First, the good news. It is possible to turn a toxic organization around. It can become a healthy, vibrant organization. You will notice measurable greater employee engagement. See a measurable narrowing of the gap between potential and results. You will notice a reduction in sick leave and other factors that plague a toxic organization. The turnaround to a healthy, vibrant organization is dependent on leadership that is healthy and vibrant. Healthy, vibrant leadership finds ease in taking responsibility for emotional, spiritual, mental, and physical well being of the individual, the team, the organization, the community, and the environment. The understanding leads to action for the long term, not just for a short sprint. A legacy of good leadership is made.
Recently, I had an experience that I have had hundreds of times during the last few years. It speaks to the high cost when organizations do not pay sufficient attention to organizational health and balance. While leading a workshop with a group of executives and teaching them about the relationship of individual health with the condition of the health and balance of the organization, the following occurred.
The Cost of a Toxic Organization
A senior manager of a major department store chain in the group was in tears within the first hour of our time together. She said that she could no longer work the way that she had been working. She told the group that she could no longer divorce her work-self from who she really is. She was responsible for hundreds of staff. She told stories of hiring excellent people but having people perform at mediocre levels. She knew the problem was that the organization was just not healthy enough to allow and enable people to do their best.
This manager knew that she herself could do better at her own job if she was allowed to use her creativity and skills. This exhausted manager cited examples and stories of her workplace. A workplace that did not welcome creativity or innovation, holding people to a strict regime of policies and of “best practices”. Even though anyone with any sense and commitment to the well being of the organization knew the current best practices were not working. There was no way to change this. The voice of the people – even the executives – did not matter. The CEO was in charge and invited anyone who did not agree to leave. Sadly, the CEO truly believed that she was open and supportive and often declared that they were all ‘like one happy family’.
That morning, the pain of the executive in the workshop was real. Her grief was strong and her expression of her pain in her job was the catalyst for the others in the group to speak of similar experiences and unhappiness. Several people also spoke about their own physical ailments.

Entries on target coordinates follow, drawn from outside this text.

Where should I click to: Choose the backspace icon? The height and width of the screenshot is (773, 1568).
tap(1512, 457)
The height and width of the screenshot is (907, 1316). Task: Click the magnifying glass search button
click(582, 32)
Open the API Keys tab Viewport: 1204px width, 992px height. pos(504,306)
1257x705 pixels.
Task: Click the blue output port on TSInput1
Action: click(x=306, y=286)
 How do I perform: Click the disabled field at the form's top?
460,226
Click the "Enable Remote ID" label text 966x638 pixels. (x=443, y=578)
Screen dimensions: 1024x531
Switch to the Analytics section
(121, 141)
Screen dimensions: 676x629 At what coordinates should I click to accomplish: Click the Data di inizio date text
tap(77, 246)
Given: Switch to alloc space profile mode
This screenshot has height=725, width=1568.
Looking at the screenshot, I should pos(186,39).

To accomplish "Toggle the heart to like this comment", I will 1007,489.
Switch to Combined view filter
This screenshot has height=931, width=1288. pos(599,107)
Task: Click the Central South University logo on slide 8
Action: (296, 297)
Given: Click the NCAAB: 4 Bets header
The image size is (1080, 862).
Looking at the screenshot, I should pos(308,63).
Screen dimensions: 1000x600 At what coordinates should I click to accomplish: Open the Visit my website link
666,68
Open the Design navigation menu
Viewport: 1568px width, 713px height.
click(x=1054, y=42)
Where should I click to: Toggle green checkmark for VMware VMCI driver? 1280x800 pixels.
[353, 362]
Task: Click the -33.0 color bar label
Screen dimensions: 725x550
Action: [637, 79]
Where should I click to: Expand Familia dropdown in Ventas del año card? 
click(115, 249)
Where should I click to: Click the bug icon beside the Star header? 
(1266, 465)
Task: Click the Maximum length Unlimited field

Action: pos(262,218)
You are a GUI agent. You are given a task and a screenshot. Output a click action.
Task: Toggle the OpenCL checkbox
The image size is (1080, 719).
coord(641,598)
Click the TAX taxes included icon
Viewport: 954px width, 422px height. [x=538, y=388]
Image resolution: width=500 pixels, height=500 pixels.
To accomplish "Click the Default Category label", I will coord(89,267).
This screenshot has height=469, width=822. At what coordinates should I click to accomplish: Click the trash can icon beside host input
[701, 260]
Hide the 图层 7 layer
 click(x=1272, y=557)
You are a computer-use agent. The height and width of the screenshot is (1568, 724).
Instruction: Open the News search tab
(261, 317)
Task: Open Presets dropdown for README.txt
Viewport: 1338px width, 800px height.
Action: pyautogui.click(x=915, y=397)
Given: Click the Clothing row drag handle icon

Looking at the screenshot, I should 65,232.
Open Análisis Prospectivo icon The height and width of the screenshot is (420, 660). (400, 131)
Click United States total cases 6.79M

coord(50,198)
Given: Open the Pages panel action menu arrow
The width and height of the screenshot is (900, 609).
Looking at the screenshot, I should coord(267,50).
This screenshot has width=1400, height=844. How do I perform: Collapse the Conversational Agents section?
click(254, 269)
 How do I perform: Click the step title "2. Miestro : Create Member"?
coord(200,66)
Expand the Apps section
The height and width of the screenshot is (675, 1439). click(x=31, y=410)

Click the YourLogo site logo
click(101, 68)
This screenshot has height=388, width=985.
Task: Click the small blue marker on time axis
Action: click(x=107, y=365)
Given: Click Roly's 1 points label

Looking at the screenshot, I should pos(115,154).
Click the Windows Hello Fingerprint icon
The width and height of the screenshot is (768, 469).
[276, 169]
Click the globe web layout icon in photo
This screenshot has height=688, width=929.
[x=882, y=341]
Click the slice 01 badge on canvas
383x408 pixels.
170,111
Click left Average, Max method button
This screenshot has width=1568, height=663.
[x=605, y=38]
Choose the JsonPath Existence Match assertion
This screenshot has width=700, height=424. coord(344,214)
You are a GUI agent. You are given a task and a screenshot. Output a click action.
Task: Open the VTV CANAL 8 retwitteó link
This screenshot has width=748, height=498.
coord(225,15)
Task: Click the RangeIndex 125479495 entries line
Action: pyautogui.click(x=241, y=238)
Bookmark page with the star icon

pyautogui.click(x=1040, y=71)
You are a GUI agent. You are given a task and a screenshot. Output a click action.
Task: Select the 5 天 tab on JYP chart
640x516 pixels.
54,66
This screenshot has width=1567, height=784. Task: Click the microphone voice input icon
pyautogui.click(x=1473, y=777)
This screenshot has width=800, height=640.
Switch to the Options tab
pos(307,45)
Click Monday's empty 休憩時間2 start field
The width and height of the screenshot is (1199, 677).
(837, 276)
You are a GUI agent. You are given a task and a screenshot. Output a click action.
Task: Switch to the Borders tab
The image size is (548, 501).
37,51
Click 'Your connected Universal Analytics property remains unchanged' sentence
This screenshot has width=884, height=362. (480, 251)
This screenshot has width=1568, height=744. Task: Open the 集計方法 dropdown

During the discussion, several of the people in the workshop wondered aloud about the relationship of their own unhealthy workplace, their personal ill health and that of their colleagues. They discussed the relationship of unhealthy organizations to the amount of sick time that people took off and to the number of people on sick leave. They wondered aloud if, despite many tangible benefits for employees, the reason for the loss of so many employees might be related to their unhealthy workplace. In leading these workshops about organizational health and balance, I have witnessed hundreds of such discussions and bring a box of tissues to every group that I facilitate.
Like so many executives and consultants that I have worked with, the woman on this morning was yet another example of the amount of grieving that is going on in workplaces and in other organizations such as church groups, women’s groups, service clubs, and Boards of Directors of non-profit organizations, to name a few. Unhealthy workplaces and organizations are taking their toll on the people in them. This toll includes increased incidence of disease such as clinical depression, cancer, and mental and physical health issues. As well as these costs to business, there are additional costs as the gap between potential and results gets wider and wider. Toxic environments are life-depleting to the individuals within them.
Turning Around a Toxic Organization
Let me get back to the good news again. The situation can be turned around. It begins with leadership choosing personal well being and learning how to extend this out into organizational well being. Picture the team leader in a state of well being, working on the emotional, spiritual, mental and physical well being of the team. You know what I am talking about if you picture this. The ripple effect of working on individual health and balance begins to shift the toxic organization into a healthy organization. These shifts set up the conditions for the organization to be transformed, starting with the people inside it. Shifts where people are engaged and inspired in their work, productive, achieving better results, and perhaps most importantly…healthy and happy in the workplace.
Participants in our Individual Health and Balance workshop increase this key leadership capacity: during the workshop, in take away tips and tools for the longer term, and learning to help others in the organization to do the same. The key capacity of individual health and balance is also the capacity that is needed to turn the toxic team or organization around into the great team that it has the potential to be.
As Gandhi said ‘be the change you want to see in the world’.